The cartridge 11 (figure 5) consists of an inner sleeve 12 of a waterproof material and an outer sleeve 13 of a permeable material, for example, woven polypropylene. Explosives 1, 2 are placed in the inner sleeve and hermetically isolated from each other by wire clips 14 or in any other way with the formation of individual elements. Cartridges are filled by free filling without additional compaction (prepressing) of explosives, which reduces the cost and complexity of their manufacture. The ends of the sleeves are collected in a “forelock” 15, clipped or sealed in any other way 16. The elements of the cartridge can be made of granular, powder, water-containing, emulsion explosives, or any combination thereof.

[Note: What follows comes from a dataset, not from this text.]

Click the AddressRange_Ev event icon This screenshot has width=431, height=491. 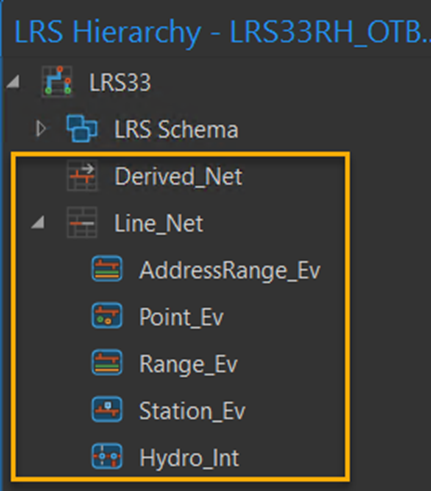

When using two polymer sleeves as a two-layer shell, the cartridge can be made in several ways:

- one of the ends of the two-layer sleeve is assembled into a “forelock”, sealed by any known method, then the sleeve is filled with one of the explosives, pressed with wire or another way to form an explosive element, then the two-layer sleeve is filled with another explosive (element of the second explosive), the second end is assembled into a “forelock” and sealed in any way;

- one of the ends of the inner sleeve is assembled into a “forelock”, clipped or sealed in any way, the sleeve is turned inside out, inserted into the outer sleeve, the inner sleeve is filled with explosives alternately to form elements, then the second end of the inner sleeve can be assembled into a “forelock” and tied separately or the ends of the inner and outer sleeves are assembled together and sealed;

- the end face of the outer sleeve is clipped, filled one by one with prefabricated sealed elements (packages) with explosives to a height equal to the height of the combined charge column.

The formation of the combined charge column in the well is as follows.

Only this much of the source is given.